What is being asked:
Only one stretch of the data is wanted: the line containing "The width and height of the screenshot is (936, 474).", the line containing "Given: Tap the person icon beside 고객ID field", and every line between them, copied exactly.

Input for this task below:

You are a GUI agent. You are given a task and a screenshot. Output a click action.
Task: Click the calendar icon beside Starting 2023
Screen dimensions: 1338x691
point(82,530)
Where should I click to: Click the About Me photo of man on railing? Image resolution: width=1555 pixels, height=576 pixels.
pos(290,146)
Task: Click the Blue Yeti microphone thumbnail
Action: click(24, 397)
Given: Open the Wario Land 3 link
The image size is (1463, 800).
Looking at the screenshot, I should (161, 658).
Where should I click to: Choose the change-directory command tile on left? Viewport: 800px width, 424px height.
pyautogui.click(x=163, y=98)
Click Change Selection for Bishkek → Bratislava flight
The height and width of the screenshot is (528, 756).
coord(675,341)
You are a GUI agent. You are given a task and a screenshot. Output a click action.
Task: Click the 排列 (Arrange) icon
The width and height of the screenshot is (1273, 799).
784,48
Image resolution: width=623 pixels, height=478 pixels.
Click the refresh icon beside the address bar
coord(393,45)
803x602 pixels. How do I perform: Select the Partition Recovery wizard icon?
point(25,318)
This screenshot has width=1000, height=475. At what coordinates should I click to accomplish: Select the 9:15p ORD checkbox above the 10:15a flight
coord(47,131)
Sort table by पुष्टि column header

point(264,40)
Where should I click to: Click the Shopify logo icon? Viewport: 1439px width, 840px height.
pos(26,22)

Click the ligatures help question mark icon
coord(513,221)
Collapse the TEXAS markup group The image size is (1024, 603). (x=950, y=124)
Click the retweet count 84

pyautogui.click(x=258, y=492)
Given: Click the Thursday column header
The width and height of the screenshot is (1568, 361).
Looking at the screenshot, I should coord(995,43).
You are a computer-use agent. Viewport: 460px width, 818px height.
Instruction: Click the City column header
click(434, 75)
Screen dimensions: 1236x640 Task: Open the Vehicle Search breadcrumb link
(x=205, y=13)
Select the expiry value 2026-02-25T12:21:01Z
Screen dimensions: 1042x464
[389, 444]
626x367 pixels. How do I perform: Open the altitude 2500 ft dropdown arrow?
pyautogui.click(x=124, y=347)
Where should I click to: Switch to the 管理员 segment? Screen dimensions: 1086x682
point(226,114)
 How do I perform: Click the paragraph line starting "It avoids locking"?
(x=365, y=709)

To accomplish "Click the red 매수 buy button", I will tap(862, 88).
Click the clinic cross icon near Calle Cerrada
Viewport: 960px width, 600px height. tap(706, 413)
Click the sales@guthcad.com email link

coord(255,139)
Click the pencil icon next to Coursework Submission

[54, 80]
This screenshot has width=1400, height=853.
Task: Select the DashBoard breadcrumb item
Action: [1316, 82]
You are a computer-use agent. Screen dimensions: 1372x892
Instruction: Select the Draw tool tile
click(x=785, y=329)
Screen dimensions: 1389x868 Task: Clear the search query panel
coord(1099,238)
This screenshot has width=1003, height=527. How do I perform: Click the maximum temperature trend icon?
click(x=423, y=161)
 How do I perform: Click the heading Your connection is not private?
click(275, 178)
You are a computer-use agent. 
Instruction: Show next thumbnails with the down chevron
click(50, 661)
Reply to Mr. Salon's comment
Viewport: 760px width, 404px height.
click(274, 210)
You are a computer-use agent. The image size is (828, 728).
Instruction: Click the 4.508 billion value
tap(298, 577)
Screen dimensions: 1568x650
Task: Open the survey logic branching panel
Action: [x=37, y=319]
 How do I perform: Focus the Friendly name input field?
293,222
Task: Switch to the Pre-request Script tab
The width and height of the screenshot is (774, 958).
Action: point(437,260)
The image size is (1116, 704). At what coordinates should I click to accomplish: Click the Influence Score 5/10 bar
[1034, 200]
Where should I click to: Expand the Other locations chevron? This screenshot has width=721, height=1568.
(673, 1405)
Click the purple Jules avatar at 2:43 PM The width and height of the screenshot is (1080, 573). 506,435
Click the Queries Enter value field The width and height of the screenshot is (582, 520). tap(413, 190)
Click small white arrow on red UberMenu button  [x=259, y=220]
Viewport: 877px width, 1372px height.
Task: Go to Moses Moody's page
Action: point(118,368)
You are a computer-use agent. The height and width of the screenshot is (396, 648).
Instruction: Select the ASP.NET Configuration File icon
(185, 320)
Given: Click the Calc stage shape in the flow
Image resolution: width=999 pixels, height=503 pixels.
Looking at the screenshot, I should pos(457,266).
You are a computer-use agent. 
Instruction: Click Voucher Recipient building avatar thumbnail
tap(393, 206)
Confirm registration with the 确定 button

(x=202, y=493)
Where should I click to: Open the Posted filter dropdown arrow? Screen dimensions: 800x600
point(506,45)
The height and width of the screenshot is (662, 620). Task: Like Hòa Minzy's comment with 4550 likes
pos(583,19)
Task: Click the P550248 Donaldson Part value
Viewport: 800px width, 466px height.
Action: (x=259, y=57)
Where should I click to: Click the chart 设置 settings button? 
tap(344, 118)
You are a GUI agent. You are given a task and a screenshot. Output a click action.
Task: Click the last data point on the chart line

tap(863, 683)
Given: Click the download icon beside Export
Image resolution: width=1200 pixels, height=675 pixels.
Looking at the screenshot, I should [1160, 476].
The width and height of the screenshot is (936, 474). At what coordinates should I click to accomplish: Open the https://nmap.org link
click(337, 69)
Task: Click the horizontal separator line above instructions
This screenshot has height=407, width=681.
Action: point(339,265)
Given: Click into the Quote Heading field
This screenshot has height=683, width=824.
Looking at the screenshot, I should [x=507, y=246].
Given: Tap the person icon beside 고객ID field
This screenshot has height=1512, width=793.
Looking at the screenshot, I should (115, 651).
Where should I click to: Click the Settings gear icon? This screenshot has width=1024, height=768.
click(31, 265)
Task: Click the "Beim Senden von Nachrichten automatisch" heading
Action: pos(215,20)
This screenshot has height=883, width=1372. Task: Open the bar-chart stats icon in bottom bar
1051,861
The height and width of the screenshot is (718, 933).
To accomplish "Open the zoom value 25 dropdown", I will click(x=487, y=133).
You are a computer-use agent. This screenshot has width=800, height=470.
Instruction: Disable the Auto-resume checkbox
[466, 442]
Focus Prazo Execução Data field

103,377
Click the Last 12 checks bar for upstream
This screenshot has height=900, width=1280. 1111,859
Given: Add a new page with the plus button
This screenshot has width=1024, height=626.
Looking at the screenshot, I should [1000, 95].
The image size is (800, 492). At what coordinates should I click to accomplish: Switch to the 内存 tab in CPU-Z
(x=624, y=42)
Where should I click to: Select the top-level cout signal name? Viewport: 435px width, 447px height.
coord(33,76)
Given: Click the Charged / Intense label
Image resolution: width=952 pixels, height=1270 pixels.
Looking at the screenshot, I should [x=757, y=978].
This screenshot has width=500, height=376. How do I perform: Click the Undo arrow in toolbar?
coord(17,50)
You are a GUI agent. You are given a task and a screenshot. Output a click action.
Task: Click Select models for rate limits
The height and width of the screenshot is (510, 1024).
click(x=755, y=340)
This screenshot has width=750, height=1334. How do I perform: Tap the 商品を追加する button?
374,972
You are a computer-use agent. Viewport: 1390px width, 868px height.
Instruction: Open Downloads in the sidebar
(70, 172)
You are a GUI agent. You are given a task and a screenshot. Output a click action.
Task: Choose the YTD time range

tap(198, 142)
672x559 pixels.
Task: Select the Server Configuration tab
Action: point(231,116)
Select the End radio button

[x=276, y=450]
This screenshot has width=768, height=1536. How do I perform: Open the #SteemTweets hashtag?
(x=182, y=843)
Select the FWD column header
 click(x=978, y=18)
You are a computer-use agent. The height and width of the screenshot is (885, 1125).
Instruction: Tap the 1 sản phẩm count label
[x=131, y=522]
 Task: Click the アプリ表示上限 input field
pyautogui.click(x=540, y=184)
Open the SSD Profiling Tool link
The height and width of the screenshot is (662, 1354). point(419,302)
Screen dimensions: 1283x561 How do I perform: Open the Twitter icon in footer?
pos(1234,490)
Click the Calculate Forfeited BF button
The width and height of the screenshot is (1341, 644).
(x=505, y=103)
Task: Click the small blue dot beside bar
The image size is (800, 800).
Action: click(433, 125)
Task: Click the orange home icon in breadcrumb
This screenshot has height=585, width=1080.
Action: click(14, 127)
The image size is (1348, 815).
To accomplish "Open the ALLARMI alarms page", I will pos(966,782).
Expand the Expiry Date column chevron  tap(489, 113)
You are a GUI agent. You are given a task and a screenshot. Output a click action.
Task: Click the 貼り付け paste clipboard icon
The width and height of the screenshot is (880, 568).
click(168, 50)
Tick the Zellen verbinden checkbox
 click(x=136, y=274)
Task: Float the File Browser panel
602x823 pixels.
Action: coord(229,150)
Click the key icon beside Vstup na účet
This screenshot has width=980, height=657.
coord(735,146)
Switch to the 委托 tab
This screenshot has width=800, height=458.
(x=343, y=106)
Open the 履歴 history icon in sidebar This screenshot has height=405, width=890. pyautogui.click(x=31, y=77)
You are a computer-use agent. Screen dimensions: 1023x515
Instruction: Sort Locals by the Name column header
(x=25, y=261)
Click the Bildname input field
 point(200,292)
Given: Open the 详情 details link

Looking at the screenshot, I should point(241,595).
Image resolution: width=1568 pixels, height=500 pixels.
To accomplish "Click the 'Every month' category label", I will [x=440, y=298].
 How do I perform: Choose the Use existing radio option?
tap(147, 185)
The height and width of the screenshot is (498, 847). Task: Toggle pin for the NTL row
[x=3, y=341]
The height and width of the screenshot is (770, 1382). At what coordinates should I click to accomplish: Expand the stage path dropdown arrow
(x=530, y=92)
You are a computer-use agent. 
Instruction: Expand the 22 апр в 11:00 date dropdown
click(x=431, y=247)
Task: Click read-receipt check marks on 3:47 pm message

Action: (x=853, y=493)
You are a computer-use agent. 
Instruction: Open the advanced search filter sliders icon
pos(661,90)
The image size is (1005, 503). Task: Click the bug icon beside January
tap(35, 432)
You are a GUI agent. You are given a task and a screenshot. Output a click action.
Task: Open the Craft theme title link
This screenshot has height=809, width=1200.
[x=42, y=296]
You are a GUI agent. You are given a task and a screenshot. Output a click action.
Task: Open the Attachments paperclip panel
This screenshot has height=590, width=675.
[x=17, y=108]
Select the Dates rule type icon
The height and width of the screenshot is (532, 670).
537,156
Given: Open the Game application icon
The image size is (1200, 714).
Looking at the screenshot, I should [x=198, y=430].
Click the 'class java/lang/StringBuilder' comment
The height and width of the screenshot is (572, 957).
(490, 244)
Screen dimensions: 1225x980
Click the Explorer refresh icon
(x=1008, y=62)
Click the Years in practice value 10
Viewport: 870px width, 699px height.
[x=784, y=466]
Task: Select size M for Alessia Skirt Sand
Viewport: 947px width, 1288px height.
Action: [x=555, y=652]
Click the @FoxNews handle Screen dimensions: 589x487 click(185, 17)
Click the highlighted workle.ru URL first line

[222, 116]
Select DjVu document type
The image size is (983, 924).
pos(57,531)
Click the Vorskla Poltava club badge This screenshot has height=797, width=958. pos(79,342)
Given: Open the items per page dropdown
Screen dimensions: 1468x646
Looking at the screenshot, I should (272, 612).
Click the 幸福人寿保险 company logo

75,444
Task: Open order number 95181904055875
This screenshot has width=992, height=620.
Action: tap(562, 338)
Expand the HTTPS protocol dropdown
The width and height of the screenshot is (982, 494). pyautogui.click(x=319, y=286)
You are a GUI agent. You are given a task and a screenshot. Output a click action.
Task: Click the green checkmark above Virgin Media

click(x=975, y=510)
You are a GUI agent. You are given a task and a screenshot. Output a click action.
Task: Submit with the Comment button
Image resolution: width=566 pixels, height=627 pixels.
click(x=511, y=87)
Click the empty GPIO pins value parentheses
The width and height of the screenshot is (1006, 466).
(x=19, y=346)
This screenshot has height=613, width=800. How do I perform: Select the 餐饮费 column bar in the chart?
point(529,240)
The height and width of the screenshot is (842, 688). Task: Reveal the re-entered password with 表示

End of Input for this task.

Response:
The width and height of the screenshot is (936, 474). At what coordinates should I click to accomplish: Open the https://nmap.org link
click(337, 69)
Task: Click the horizontal separator line above instructions
This screenshot has height=407, width=681.
Action: point(339,265)
Given: Click into the Quote Heading field
This screenshot has height=683, width=824.
Looking at the screenshot, I should [x=507, y=246].
Given: Tap the person icon beside 고객ID field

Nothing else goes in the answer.